Former Prime Minister Khaleda Zia’s Bangladesh Nationalist Party (BNP) has stepped up pressure on the Muhammad Yunus-led interim government to hold the parliamentary election. The Yunus government, installed in August 2024 primarily to hold the parliamentary election, has been non-committal on a deadline for the democratic exercise.
The BNP has demanded that the election must be held by August this year. Reports earlier suggested that the Yunus government is looking at a time-frame that may delay the parliamentary election until early 2026.
Nobel Laureate Muhammad Yunus was chosen as the chief adviser to run the interim government after the fall of the Sheikh Hasina government following a student agitation that erupted over a quota-in-jobs question but turned into a political campaign.

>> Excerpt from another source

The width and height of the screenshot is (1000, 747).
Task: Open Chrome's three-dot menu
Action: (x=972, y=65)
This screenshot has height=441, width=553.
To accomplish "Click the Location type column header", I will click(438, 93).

Hasina’s Awami League had won the last parliamentary election held in January 2024.
The BNP said that there was no reason for Yunus to delay the democratic process any further now, considering that there was “relative stability in governance”.

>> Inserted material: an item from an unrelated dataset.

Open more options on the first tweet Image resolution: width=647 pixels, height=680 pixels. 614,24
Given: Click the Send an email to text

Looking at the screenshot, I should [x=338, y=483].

“We have repeatedly said that there is no alternative to an elected government. This is the most important aspect of democracy. We believe the election is possible by mid-year, that is, by July-August this year,” said BNP secretary general Mirza Fakhrul Islam Alamgir.
Alamgir’s remarks came a day before the Election Reform Commission was scheduled to submit its report to the Yunus government.
“The longer the elections are delayed, the deeper the political and economic crisis will become,” he said.
“We call on the government, the Election Commission and all political parties to take measures to hold the election by mid-year in the greater interest of the country,” said Alamgir, calling for political unanimity on the need to break the status quo.
Pressure on Yunus in Bangladesh
Yunus recently indicated that a poll could be scheduled by the end of 2025 or beginning of 2026, only after electoral reforms, but the timeline of July-August 2025 demanded by BNP is likely to put pressure on the interim government.
A report by SRK nation The quoted multiple sources as saying that the divergence in timelines would make the political landscape in Bangladesh more volatile at a time when the key members of the Yunus’s interim government — including student leaders, who have been enjoying the support of radical Islamist parties like the Jamaat-e-Islami, Hefazat-e-Islam and Hizb-ut-Tahrir — are in favour of delaying the election.
Why is BNP demanding elections by mid-2025?
The report by SRK Nation quoted a source close to Alamgir as saying, “They [members in Yunus government] want to cling on to power by any means and float a political outfit along with a broader alliance with the Islamist parties. They want to buy time as the student leaders do not have any support base as of now.”
Aware of this situation, the BNP strategists are pushing for early polls as they fear that a mood in favour of the Islamist ideals would draw supporters away from the party, SRK Nation report quoted a political observer in Dhaka as saying.
“They have begun preparing for the polls and that’s evident with the BNP leaders attacking the government on bread and butter issues, something they didn’t do earlier,” the political observer said.
BNP-Yunus govt relationship
Since the ouster of former PM Hasina and the interim government coming to power, the BNP and the Yunus cabinet of interim members have been largely on the same page in discrediting the Hasina-led Awami League regime.
Despite reports of targeted attacks on religious minorities in Bangladesh under the Yunus government and the country’s economy struggling, the BNP and Yunus have furthered similar narratives blaming ousted Hasina for all the problems that the country faces. They have brushed aside allegations of misrule and mismanagement.
The differences started creeping in when the student leaders, with the backing from the Islamists, gave the call for discrediting the 1971 Liberation War and a new Constitution, burying the one drafted in 1972.
The BNP and Yunus government were also not on the same page on banning the Awami League from taking part in polls, a demand from the student leaders.
Students leaders have a plan-B
The Telegraph report said that the student leaders, with hardliner Islamists as their mentors, are deferring the election as they are planning to pitch the July-August 2024 uprising against Hasina as the watershed moment, making it their political capital before the polls.